F is given in **4**. We have u* = u(v+w-u), v* = v(w+u-v), w* = w(u+v-w),

so that F(u,v,w) = -(u*+v*+w*).

Now we see that the condition that U be the centre of a circumellipse can be

expressed as u**+v**+w** > 0.

Multiplying out, u**+v**+w** = (u+v+w)(u+v-w)(u+w-v)(v+w-u).

Note that F(U*) = F(U^{2}).

As U is the centre of a circumellipse, U* lies in **S'** so can be taken

with positive coordinates. Then U* = V^{2}. There are essentially four

choices of V. Then F(V*) = f(V^{2}) = F(U*). Thus V is the centre of a

further circumellipse. Even if U is a centre, it is not clear that we can

choose V as a triangle centre.
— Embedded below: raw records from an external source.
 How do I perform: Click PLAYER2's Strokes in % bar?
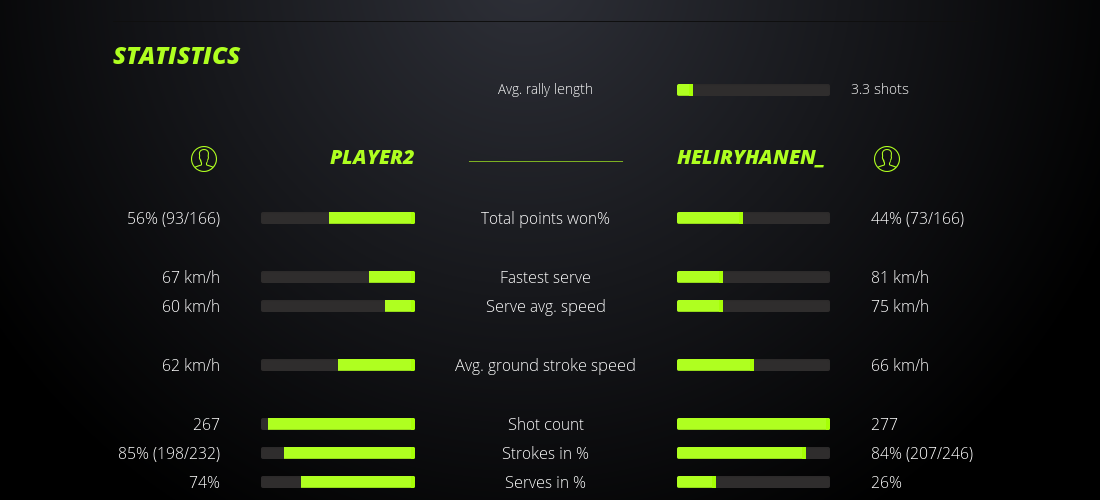pos(338,453)
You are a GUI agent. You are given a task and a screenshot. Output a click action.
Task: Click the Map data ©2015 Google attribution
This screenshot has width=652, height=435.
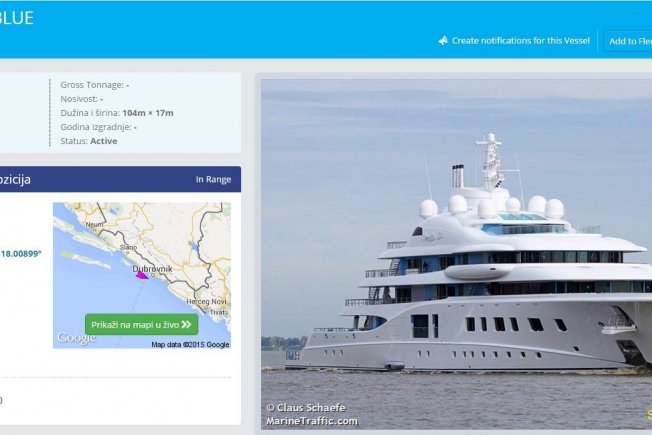[x=190, y=344]
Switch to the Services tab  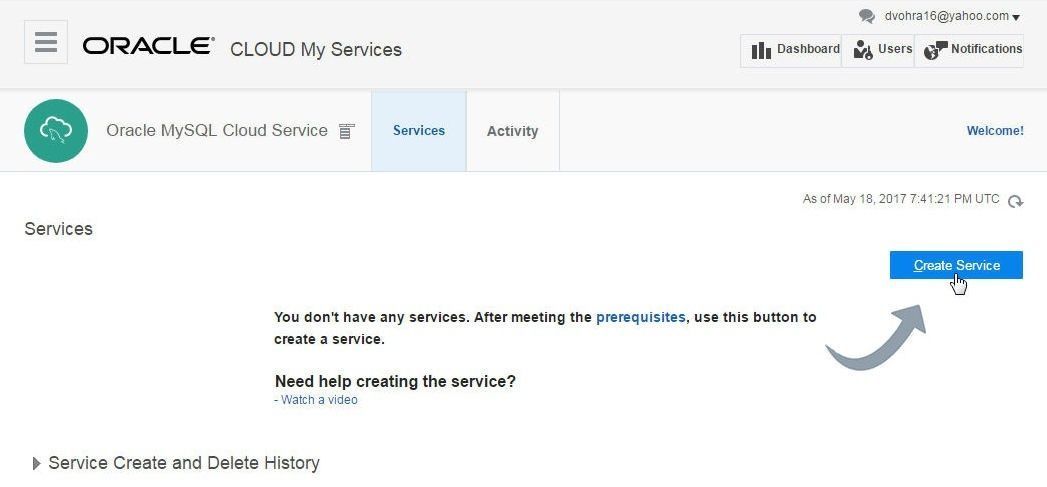coord(419,131)
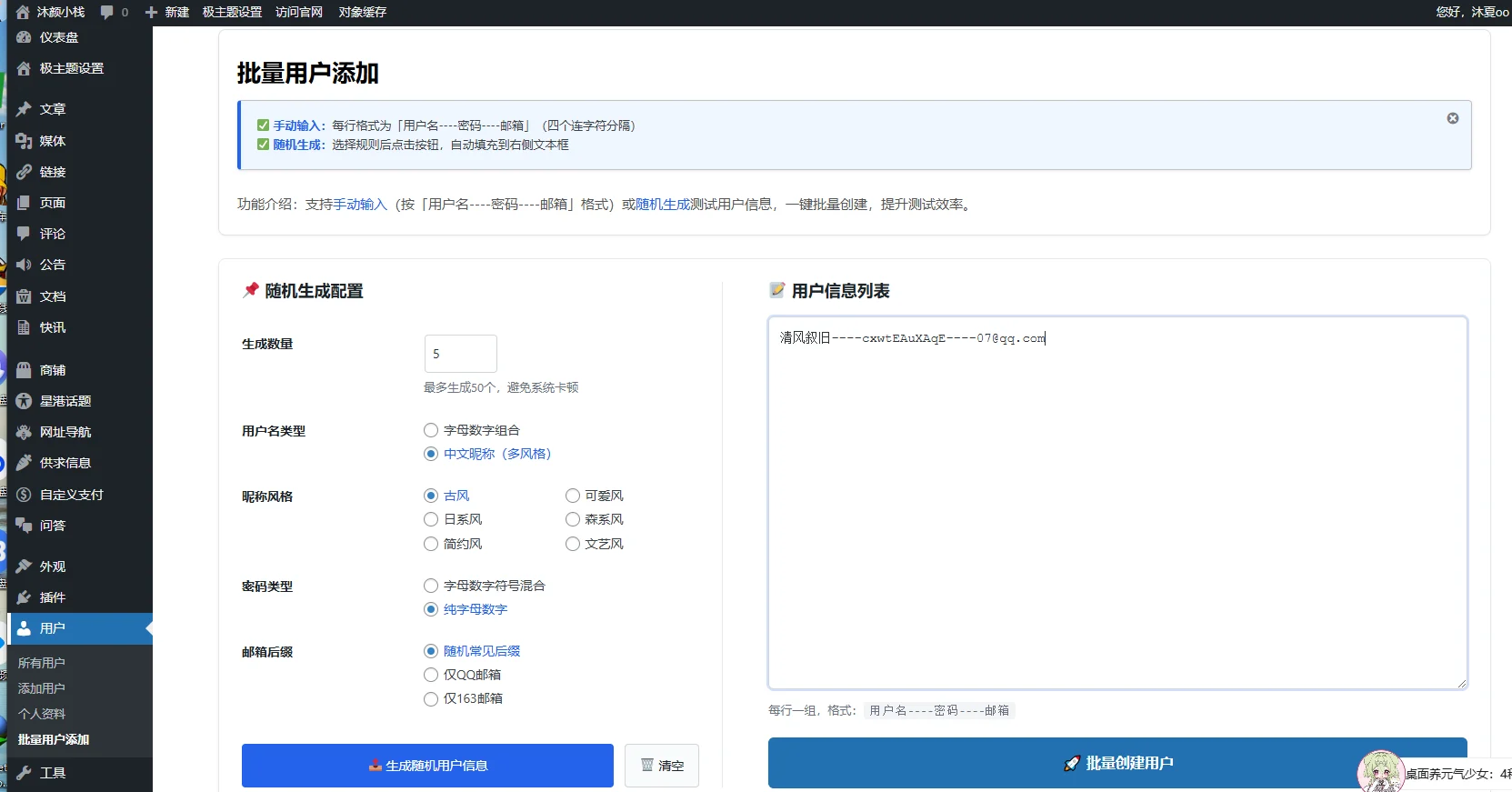Click the 批量创建用户 button
Image resolution: width=1512 pixels, height=792 pixels.
(x=1117, y=763)
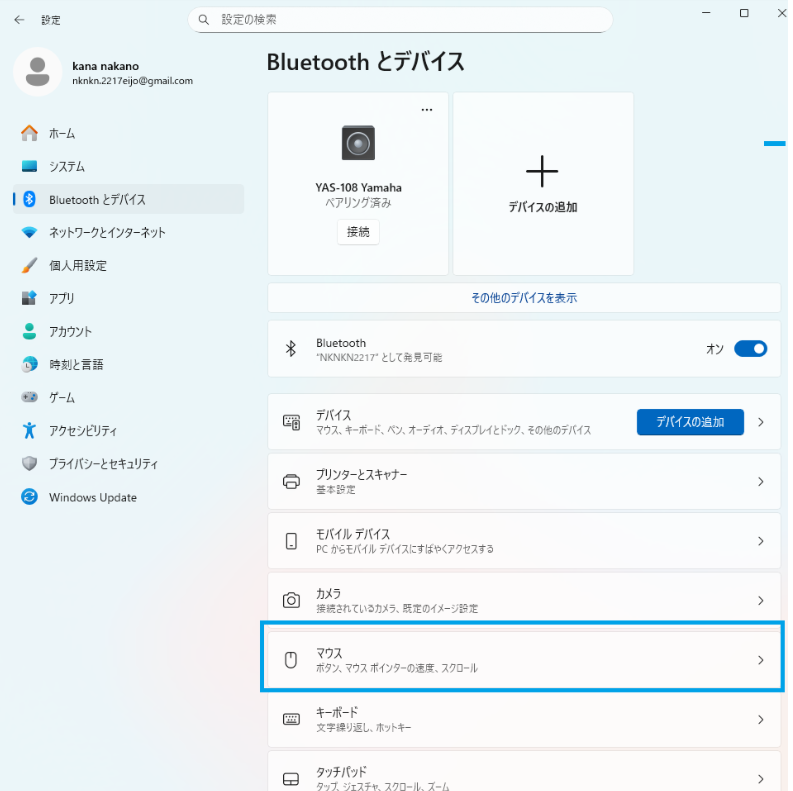Go to 個人用設定 in sidebar
793x791 pixels.
point(78,265)
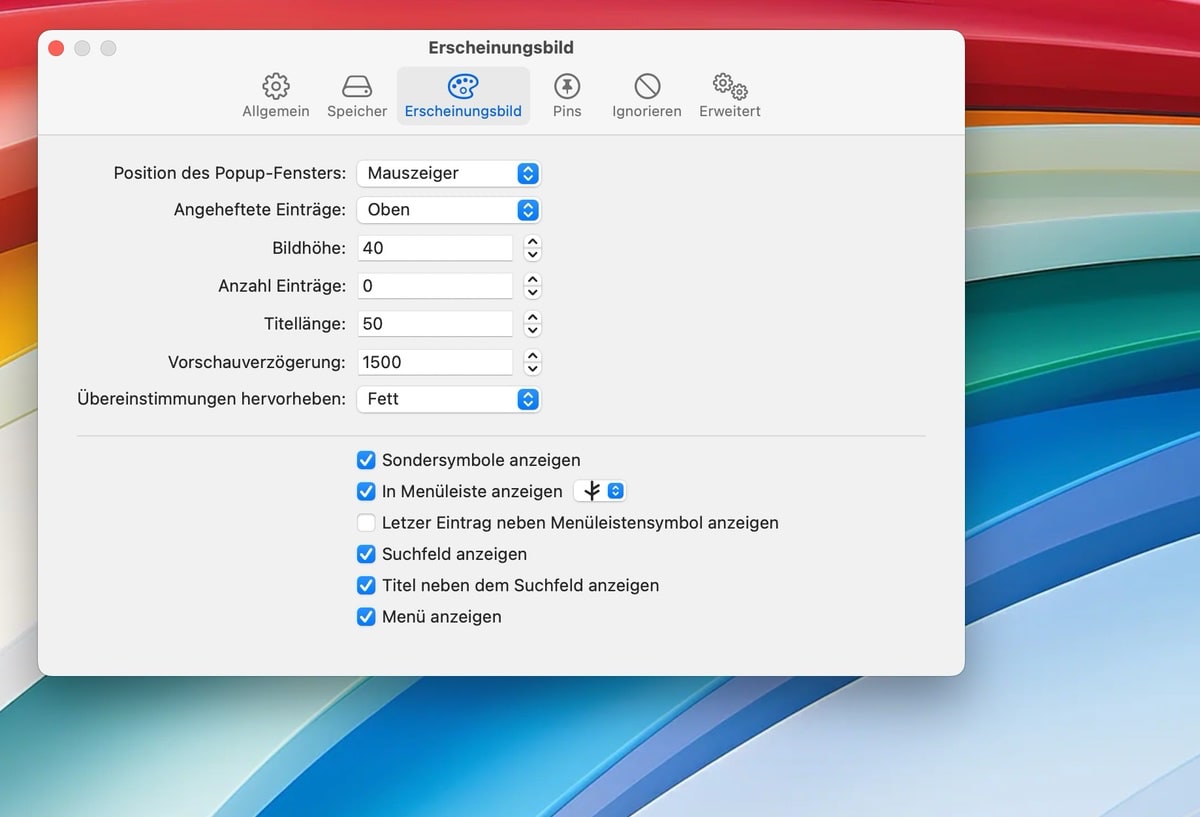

This relates to **4**.

If we normalise U so that u+v+w > 0, then the condition can be expressed

as either (u+v-w), (u+w-v), (v+w-u) are all positive, or exactly two are

negative.

Consider the lines x+y-z = 0, x-y+z = 0, -x+y+z = 0. These are the lines

through the mid-points of two of the sides of ΔXYZ so parallel to the sidelines.

They divide the plane into seven regions.

If U is in the finite (triangular) region, then all of our factors are positive.

If U is in a region which contains a vertex, then exactly one factor is negative.

For example, in the region containing X, only (v+w-u) is negative.

Thus U will be the centre of a circumellipse if and only if it lies in the

interior of a region which does not contain a vertex of the triangle.